Jim Malfese at the Rod & Reel Pier is seeing an ever-increasing number of catch-and-release snook taking up residence around the pier. As spring turns to summer, these fish will migrate toward the Gulf beaches, and what better place to stop and take a break than at the Rod & Reel Pier. Live shiners work well as bait, as well as pinfish, ladyfish, mojarras. And when these aren’t working, you can rely on a large, live shrimp to get the job done. Also on the hook at the pier: ladyfish, mackerel and jack crevalle. These species are being caught when large schools of bait are around the pier.
Lastly, flounder, mangrove snapper and a couple of catch-and-release redfish are being caught on live shrimp.
Capt. Aaron Lowman is fishing the backcountry of Tampa Bay and its adjacent waters to the east. Targeting catch-and-release snook is a go-to right now for Lowman as the fish provide great action on light tackle and are abundant on the flats. Casting live shiners around oyster bars, grass flats and especially mangrove shorelines yields great results on fish 20-30 inches.
In the same areas as the snook, Lowman is hooking into catch-and-release redfish. The reds seem to be meandering down the shorelines mixed in with schools of mullet, and casting live shiners around the mullet is attracting a bite. Moving to slightly deeper flats, Lowman is finding spotted seatrout. Most catches are in the slot of 15-20 inches.
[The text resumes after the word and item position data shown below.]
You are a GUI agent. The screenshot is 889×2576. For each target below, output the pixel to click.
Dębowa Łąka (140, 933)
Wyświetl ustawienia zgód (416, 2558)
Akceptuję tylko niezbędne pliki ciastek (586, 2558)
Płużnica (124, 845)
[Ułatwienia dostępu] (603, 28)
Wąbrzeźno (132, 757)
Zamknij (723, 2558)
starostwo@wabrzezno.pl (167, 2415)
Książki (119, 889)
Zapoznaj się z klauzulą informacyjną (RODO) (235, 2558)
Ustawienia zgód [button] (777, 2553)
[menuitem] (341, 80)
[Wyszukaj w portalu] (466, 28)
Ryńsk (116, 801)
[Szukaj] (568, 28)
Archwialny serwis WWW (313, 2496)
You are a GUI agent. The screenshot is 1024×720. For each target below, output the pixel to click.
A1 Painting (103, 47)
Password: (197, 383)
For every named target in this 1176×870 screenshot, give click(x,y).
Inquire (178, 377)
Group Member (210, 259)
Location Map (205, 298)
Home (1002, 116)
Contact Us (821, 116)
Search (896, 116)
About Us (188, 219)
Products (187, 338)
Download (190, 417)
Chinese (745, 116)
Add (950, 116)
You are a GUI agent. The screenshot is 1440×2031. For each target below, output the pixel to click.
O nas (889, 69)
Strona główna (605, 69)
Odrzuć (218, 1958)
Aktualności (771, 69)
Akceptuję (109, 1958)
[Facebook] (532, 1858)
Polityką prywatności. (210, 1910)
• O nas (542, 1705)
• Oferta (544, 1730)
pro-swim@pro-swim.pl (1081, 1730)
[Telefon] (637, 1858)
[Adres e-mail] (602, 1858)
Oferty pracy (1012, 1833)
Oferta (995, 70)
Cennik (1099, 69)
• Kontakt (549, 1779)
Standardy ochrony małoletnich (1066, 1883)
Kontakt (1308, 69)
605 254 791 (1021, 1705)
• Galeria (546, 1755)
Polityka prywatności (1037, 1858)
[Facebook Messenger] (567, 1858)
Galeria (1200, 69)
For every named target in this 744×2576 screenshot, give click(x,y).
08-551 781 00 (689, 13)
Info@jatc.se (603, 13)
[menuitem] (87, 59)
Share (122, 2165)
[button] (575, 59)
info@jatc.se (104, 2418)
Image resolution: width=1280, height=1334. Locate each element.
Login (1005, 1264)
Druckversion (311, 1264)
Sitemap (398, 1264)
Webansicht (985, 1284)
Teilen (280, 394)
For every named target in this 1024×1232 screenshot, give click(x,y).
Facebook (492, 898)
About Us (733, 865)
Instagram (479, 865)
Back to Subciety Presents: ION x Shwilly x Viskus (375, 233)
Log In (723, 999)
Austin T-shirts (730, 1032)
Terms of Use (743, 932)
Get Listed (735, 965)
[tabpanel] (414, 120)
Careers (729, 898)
Lastly, Lowman is catching the beginning of the inshore mangrove snapper bite. Fishing structure in Tampa Bay is beginning to turn on.
Capt. Warren Girle is working his charters on nearshore and offshore structure. Mangrove snapper and Key West grunts are being caught around ledges in 30-50 feet of water, where live shiners combined when a knocker rig work well. On the surface are kingfish and bonito. To catch these high-activity fish, Girle is free-lining live shiners on a long shank hook. When the kings are abundant and in a frenzy, he is adding a wire rig to the long shank hook.
Moving inshore, catch-and-release snook are the primary bite. Catch-and-release reds also are being caught, especially around oyster bars and docks.
Lastly, spotted seatrout and mackerel are being taken while fishing the deeper grass flats.
Capt. David White of Anna Maria Charters is on patrol offshore. Bottom fishing with live bait on the surface around offshore wrecks and reefs is providing good action on mangrove and yellowtail snapper, as well as red grouper. Using dead sardines is working as bait, especially for the grouper. Blackfin tuna are in abundance offshore and White is finding numerous candidates interested in his bait. He said live shiners on the surface are working well.
Moving inshore, catch-and-release snook are the primary bite, although catch-and-release redfish and spotted seatrout are taking the hook.
Capt. Jason Stock is finding the blackfin tuna bite is exceptional and irresistible. Targeting these high-speed torpedoes with live baits such as shiners or goggle eyes works well. Lipped plugs and other artificial baits rapidly stripped along the surface can trigger a strike. While targeting tuna, Stock is encountering numerous kingfish.
Switching tactics to bottom fishing is proving well for Stock, too, as mangrove and yellowtail snapper are in abundance offshore. Goliath grouper also are being found while bottom fishing.
Finally, drifting live crabs over offshore wrecks is luring some of the elusive permit to take a bait.